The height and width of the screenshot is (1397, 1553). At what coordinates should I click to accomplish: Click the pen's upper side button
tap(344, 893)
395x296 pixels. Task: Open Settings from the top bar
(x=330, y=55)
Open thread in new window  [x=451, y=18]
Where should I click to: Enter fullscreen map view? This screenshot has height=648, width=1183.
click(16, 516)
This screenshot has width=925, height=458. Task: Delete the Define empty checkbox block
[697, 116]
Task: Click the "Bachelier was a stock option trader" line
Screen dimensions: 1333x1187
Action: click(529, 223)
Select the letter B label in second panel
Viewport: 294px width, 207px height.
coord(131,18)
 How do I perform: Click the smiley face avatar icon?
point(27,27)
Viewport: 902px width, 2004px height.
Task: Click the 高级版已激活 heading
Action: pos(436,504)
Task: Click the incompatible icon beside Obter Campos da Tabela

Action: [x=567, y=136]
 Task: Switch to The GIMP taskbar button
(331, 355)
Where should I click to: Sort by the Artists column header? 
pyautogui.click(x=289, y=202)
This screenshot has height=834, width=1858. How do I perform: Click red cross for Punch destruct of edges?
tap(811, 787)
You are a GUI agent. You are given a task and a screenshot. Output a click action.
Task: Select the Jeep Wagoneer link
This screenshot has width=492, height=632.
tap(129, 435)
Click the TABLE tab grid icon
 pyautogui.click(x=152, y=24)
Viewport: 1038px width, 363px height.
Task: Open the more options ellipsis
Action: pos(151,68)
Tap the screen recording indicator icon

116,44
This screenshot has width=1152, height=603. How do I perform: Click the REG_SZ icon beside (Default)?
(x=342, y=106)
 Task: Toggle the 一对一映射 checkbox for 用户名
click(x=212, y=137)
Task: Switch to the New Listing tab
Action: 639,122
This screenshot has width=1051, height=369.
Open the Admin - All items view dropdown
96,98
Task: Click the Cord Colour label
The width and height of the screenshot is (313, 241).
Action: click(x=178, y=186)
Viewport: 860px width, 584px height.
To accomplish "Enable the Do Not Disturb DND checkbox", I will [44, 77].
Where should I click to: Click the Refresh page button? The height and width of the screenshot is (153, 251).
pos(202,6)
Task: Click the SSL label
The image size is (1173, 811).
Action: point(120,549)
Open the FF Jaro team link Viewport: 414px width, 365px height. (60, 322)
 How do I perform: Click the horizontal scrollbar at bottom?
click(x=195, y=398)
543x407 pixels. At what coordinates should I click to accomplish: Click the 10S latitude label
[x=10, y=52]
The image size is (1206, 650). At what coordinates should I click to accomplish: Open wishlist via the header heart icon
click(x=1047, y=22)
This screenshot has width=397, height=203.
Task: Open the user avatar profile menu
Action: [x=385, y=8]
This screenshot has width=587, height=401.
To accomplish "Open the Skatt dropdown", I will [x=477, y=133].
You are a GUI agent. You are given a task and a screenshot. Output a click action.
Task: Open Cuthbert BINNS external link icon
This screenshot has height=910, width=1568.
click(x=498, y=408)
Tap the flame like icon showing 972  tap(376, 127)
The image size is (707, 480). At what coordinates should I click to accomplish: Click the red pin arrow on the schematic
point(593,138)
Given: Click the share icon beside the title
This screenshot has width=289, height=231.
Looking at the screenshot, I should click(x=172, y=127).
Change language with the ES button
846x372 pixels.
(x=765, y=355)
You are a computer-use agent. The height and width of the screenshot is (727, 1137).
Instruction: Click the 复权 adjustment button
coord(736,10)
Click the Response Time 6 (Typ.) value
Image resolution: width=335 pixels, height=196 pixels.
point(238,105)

* * *

Problem requirements. The lines holding the word "will" are the answer. Pull them out of the records and copy them.

Result.
To accomplish "Enable the Do Not Disturb DND checkbox", I will [44, 77].
To accomplish "Open the Skatt dropdown", I will [x=477, y=133].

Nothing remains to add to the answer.